Sujet : What is getchar? (Was: getchar implementation without GNUishms)
De : gazelle (at) *nospam* shell.xmission.com (Kenny McCormack)
Groupes : comp.lang.awkDate : 26. Mar 2025, 07:07:19
Autres entêtes
Organisation : The official candy of the new Millennium
Message-ID : <vs05in$nf97$2@news.xmission.com>
References : 1 2 3 4
User-Agent : trn 4.0-test77 (Sep 1, 2010)
In article <
vs038p$12n0d$1@dont-email.me>,
Janis Papanagnou <janis_papanagnou+
ng@hotmail.com> wrote:
...
I don't know. - When I read 'getchar' I associated a character oriented
function like awk's 'getline'. That would mean not reading from stdin
with some I/O buffered return-terminated input but just processing the
data as Awk would read its input from stdin or using 'getline' would.
You need to maintain some state, though; here the actual read in line
which acts like a buffer in buffered OS reads.
It is an interesting question.
In strict C terms, getchar() is well-known, and well-defined and is pretty
much as you describe it.
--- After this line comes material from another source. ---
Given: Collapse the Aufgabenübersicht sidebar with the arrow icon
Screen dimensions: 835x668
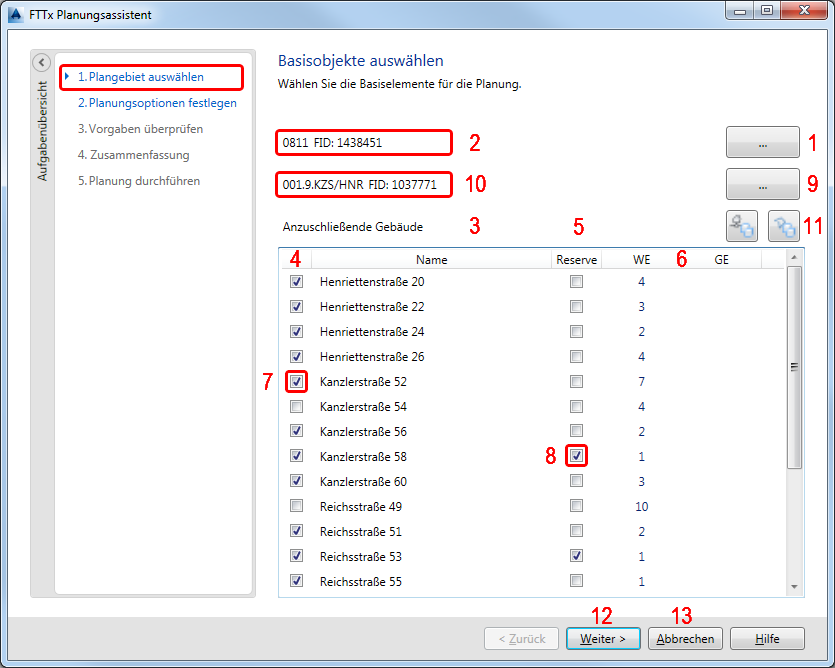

But in an AWK context, that sort of function
doesn't seem like it would ever be useful, so we should probably assume
that what most of the posters on the thread are talking about is something
more akin to getch() - which is what I assumed in my two posted solutions.
Now, in old languages, like Turbo C and Turbo Pascal, there were generally
two function with similar names): getchar() - which behaved as Janis
suggests and is there primarily for standards conformance and getch() -
which function as as I describe above. Note that in a Unix/Linux context,
doing single char input requires messing with TTY modes (which is ugly),
whereas in DOS/Windows, it comes pretty much "for free".
-- Nov 4, 2008 - the day when everything went from being Clinton's fault to being Obama's fault.